---------- TEXT

Japan Geoscience Union Meeting 2023

Presentation information

[J] Online Poster

S (Solid Earth Sciences ) » S-CG Complex & General

[S-CG48] Petrology, Mineralogy & Resource Geology

Thu. May 25, 2023 3:30 PM - 5:00 PM Online Poster Zoom Room (4) (Online Poster)

convener:Yu Nishihara(Geodynamics Research Center Ehime University), Keisuke Fukushi(Institute of Nature & Environmental Technology, Kanazawa University), Tatsuo Nozaki(Submarine Resources Research Center, Research Institute for Marine Resources Utilization, Japan Agency for Marine-Earth Science and Technology), Yui Kouketsu(Department of Earth & Planetary Sciences, Graduate School of Environmental Studies, Nagoya University)

On-site poster schedule(2023/5/26 17:15-18:45)

3:30 PM - 5:00 PM

[SCG48-P05] Hydrothermal alteration and high-grade gold mineralization in Ryuo deposit,
Kitami region, Hokkaido, Japan

*Jumpei Akita1, Yasushi Watanabe1, Takuya Echigo1 (1.Akita University)


Keywords:Epithermal deposit, Hydrothermal alteration, Fluid inclusion

The Ryuo deposit is located around the Nittapu river in the Ikutahara area, Kitami distinct, Hokkaido. And this deposit was mainly a gold and silver ore producer.
The deposit is often found to have localized area of very-high grade gold mineralization, and in2021, a high-grade zone of 1,395 g/t was identified in a drill core by Japan Gold Corp. a Canadian exploration company.
In this study, 5 drillholes were selected from the 18 drillholes completed by Japan Gold Corp., and core descriptions and sampling were conducted. The distribution of hydrothermal alteration minerals throughout the deposit, temperature and salinity of mineralized fluids revealed by fluid inclusion analysis at high-grade points.

--------------------
---------- EXERCISE DATA

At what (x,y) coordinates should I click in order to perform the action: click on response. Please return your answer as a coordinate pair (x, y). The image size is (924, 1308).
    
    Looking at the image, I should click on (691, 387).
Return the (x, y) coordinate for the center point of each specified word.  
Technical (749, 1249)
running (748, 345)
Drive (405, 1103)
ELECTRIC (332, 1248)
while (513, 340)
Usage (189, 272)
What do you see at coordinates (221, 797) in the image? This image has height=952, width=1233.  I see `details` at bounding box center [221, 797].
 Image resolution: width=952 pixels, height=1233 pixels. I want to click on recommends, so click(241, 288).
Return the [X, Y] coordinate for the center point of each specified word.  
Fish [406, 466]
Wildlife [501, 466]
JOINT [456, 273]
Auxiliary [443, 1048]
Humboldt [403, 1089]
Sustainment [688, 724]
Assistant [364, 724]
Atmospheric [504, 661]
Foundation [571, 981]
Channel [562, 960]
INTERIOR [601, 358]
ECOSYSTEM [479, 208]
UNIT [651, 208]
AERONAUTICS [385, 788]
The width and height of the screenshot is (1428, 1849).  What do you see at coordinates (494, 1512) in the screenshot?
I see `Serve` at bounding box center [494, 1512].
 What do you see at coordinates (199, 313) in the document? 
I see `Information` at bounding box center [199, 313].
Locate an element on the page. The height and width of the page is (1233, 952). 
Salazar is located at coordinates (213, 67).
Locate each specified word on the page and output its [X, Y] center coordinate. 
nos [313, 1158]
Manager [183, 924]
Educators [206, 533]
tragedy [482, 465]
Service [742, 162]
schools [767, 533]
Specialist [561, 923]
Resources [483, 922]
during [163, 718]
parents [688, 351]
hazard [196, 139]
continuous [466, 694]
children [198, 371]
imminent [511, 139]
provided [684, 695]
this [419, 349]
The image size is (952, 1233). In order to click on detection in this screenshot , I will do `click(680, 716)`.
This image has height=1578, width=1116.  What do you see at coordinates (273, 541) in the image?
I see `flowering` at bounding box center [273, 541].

--------------------

[WHAT YOU NEED TO DO]
1. Please decide whether each statement agrees with the abstract on the Ryuo deposit, answering yes or no and quoting the words from the abstract that settle it: (a) The 1,395 g/t zone was found in a drill core. (b) The study examined all 18 drillholes. (c) The deposit mainly produced copper.
2. Write the next part of the abstract on the Ryuo deposit, picking up after its final sentence.
The listing comes from a separate source.

[RESPONSES PER TASK]
1.
(a) Yes: "a high-grade zone of 1,395 g/t was identified in a drill core"
(b) No: "5 drillholes were selected from the 18 drillholes completed by Japan Gold Corp."
(c) No: "this deposit was mainly a gold and silver ore producer"

2.
In the northeastern part, rhyolitic volcaniclastic rocks, lake deposits, black mudstone, and rhyolitic lava layers are observed. On the other hand, in the southwestern part of the deposit, rhyolite lava layers are not observed, and lake deposits layers are found in the shallow part of the deposit. Volcaniclastic rocks and black mudstones are the most prominent mineralized rock layers in the deposit.
Sampling was conducted every 5 to 10 m in the cores, and a total of 298 samples were analyzed by X-ray diffraction. The shallow to deep part is sericite-altered, and the deepest part is strongly chlorite-altered.
The general-grade ores observed in the shallow part and the quartz in the high-grade part trapped deep underground show gold precipitation in fine-grained quartz + comb- adularia in the former, and rhombic adularia in the gold precipitation bands in the latter, starting with the crystallization of comb- quartz.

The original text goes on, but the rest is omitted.